Putting the spotlight on social burnout
There is constant pressure to be busy. Sometimes keeping up with every social event, scheduling consistent time with friends and family, answering each message, and being the ultimate parent or grandparent leads to exhaustion.
Call it social burnout, social fatigue, introvert burnout or introvert hangover. According to an international study, social and extroverted behaviour often leads to depleted energy levels and extreme tiredness, from the need to impress others and maintain meaningful conversation.
For many, it comes down to personality types. A lot can ride on whether you are an introvert or an extrovert. Social burnout still faces both, although it can wear out introverts – who need the energy to socialise rather than gain it from socialising like extroverts.
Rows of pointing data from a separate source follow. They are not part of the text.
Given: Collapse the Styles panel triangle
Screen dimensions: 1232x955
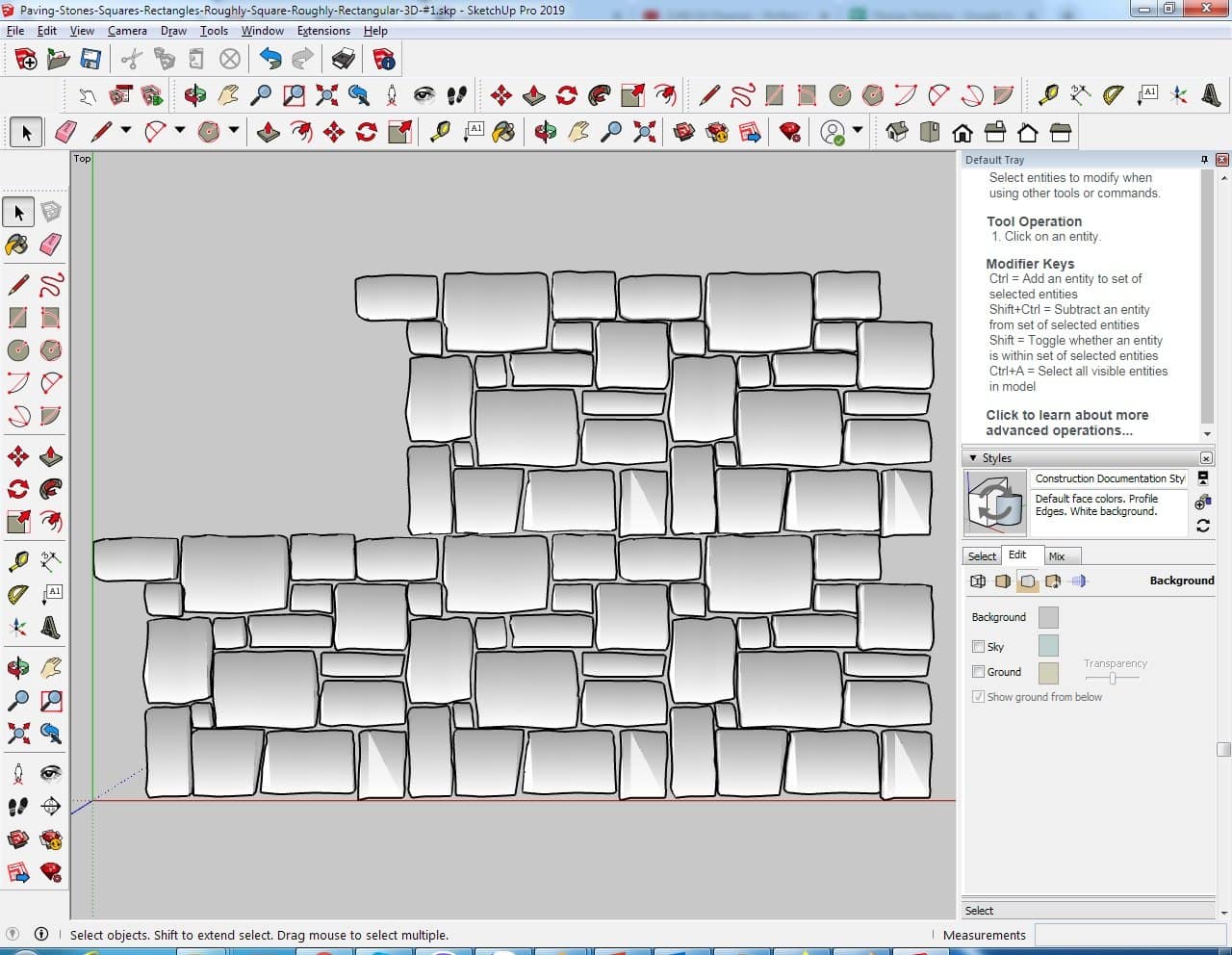Looking at the screenshot, I should [973, 458].
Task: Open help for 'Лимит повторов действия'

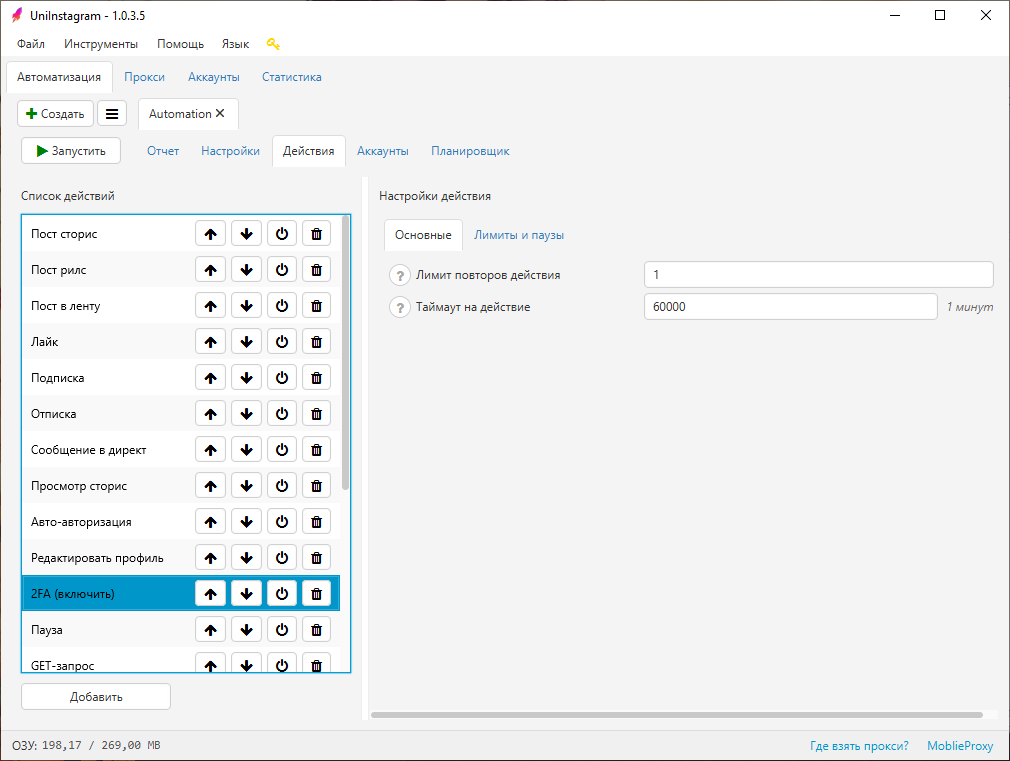Action: [400, 275]
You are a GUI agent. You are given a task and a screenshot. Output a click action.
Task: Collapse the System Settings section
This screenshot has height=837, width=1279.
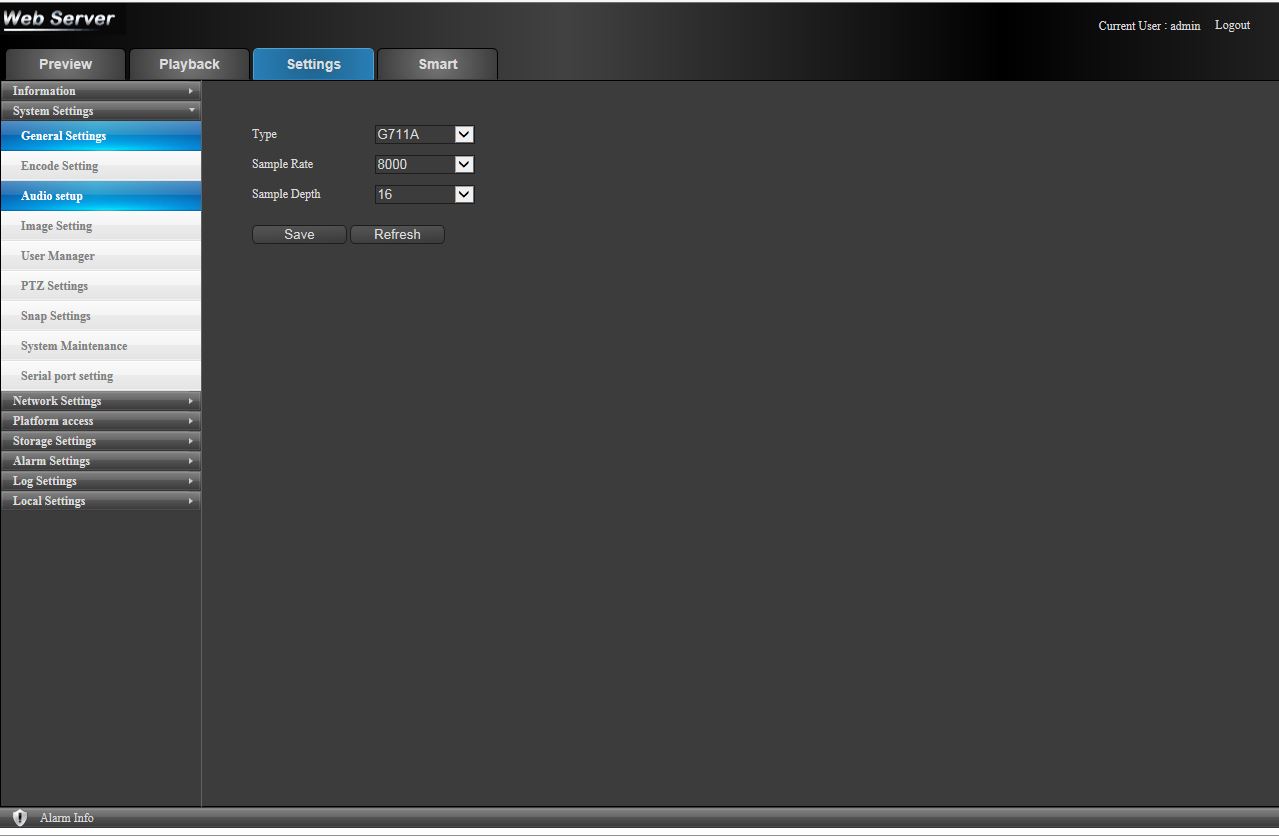[x=100, y=111]
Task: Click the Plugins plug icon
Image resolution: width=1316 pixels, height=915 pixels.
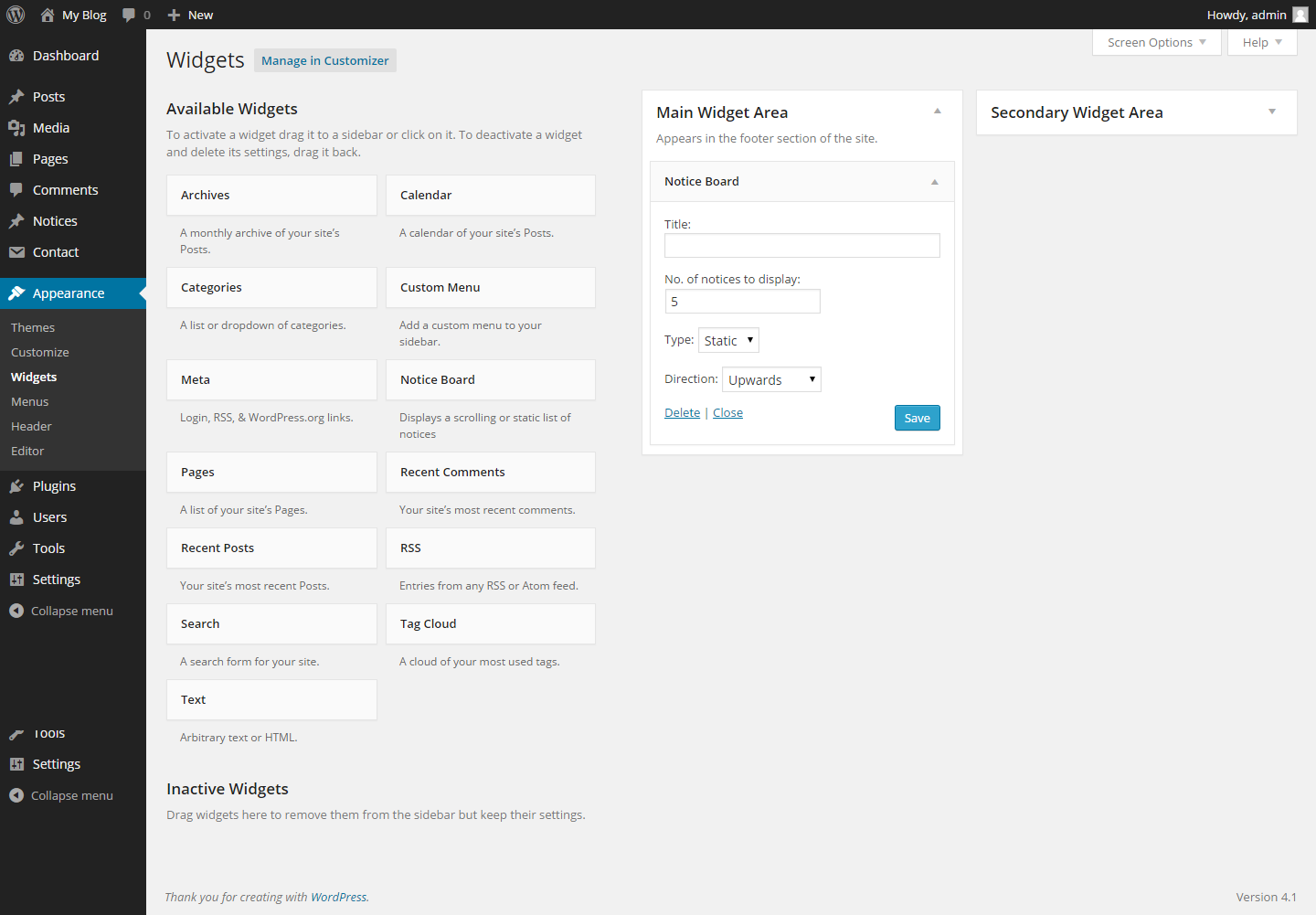Action: coord(16,486)
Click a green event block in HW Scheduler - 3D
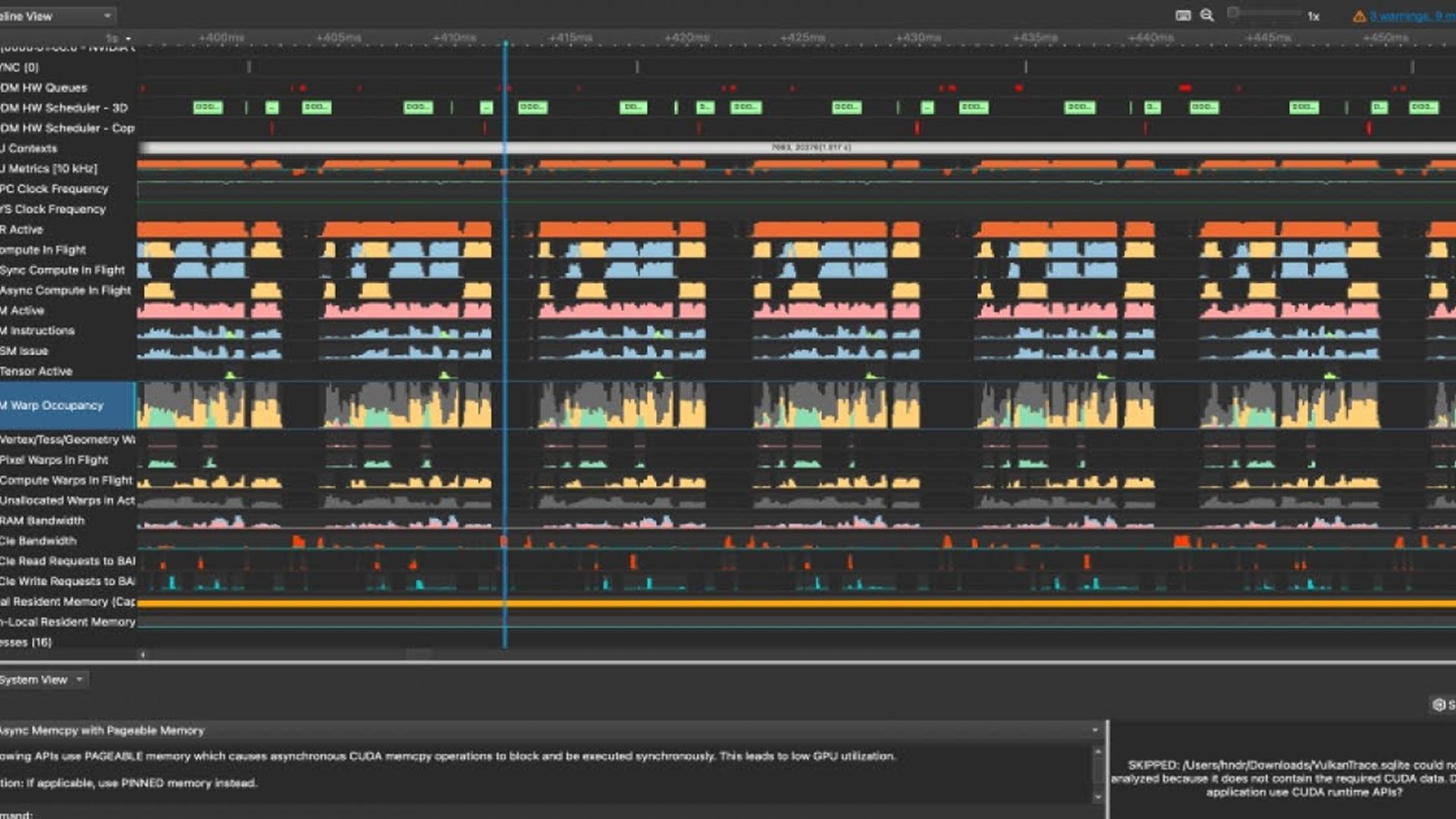 pos(207,108)
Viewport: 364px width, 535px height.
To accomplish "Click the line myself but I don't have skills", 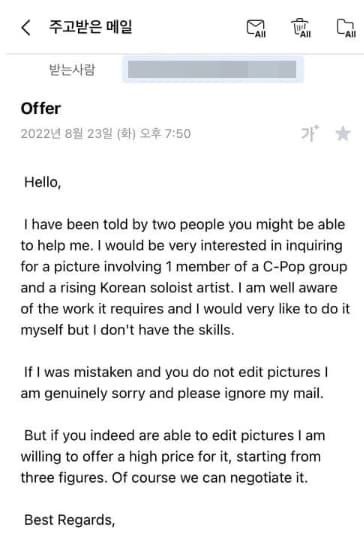I will (128, 330).
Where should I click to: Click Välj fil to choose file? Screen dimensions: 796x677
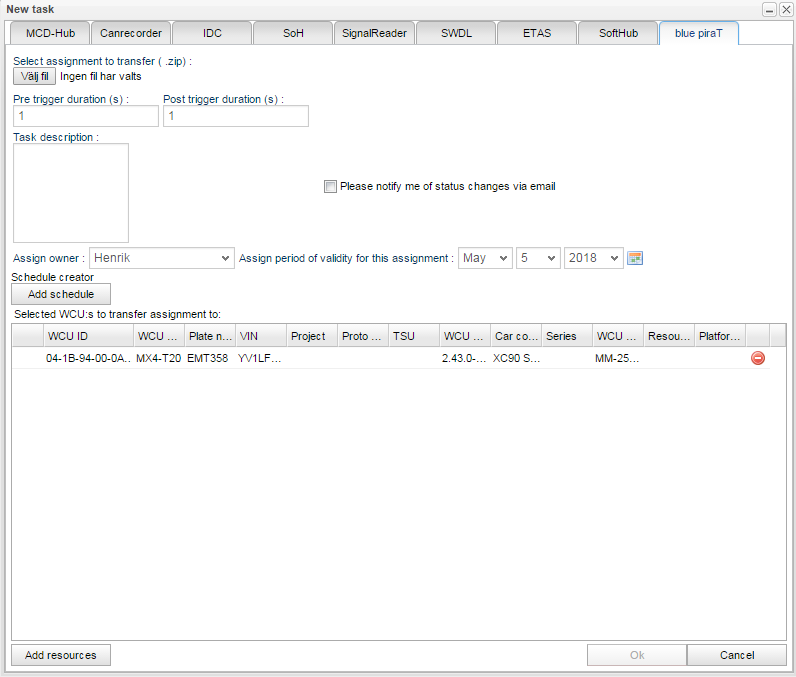coord(35,76)
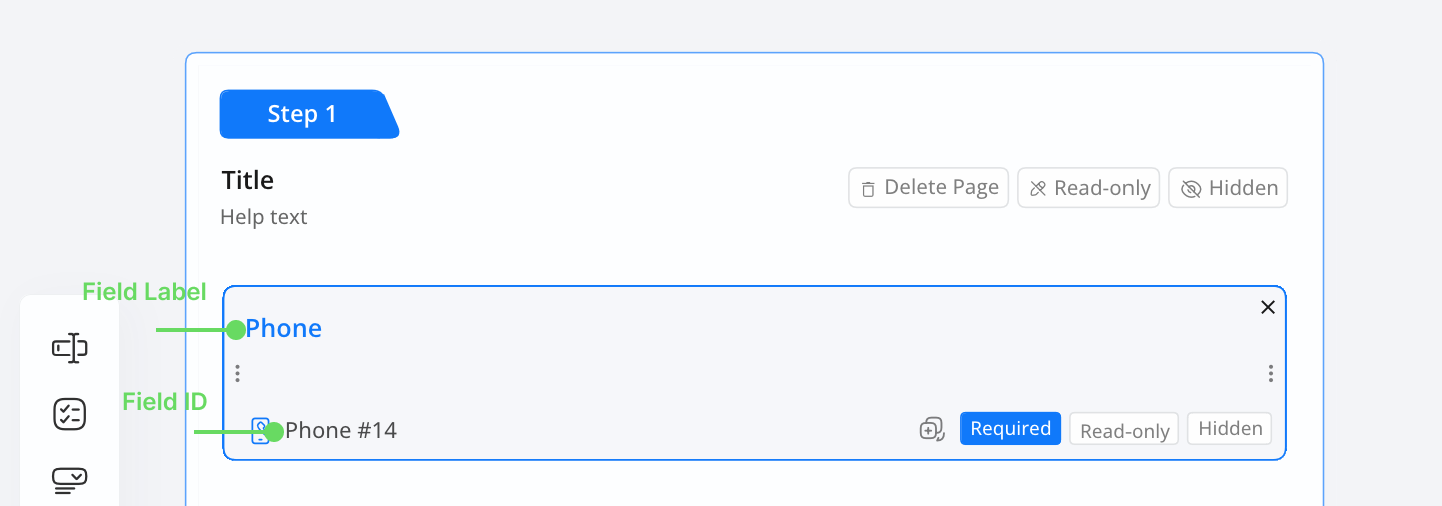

While it is yet to be identified as a medical diagnosis, social burnout is a real experience, and you may not even know you have it.
It can feel like events, parties, and catch-ups becoming ‘chores’ in your life. You might notice yourself becoming increasingly fatigued, agitated, frustrated, or anxious. If each day is filled with overwhelm, and a massive list of things to do, attend, and keep up with, resulting in consistent exhaustion, you may be experiencing social burnout. It might be time to put yourself first.
Taking self-care into your own hands
- Firstly, remind yourself that social exhaustion is normal and completely fine. Avoid putting yourself down for being an introvert.
- Prioritise the people and activities you love, giving yourself that other time to recharge.
- Understand what is draining you and figure out when it is best to say ‘no’.
- Find your self-coping methods, which is anything that relieves stress and allows you to feel calm and happy. This could be baking, exercise, reading, or painting.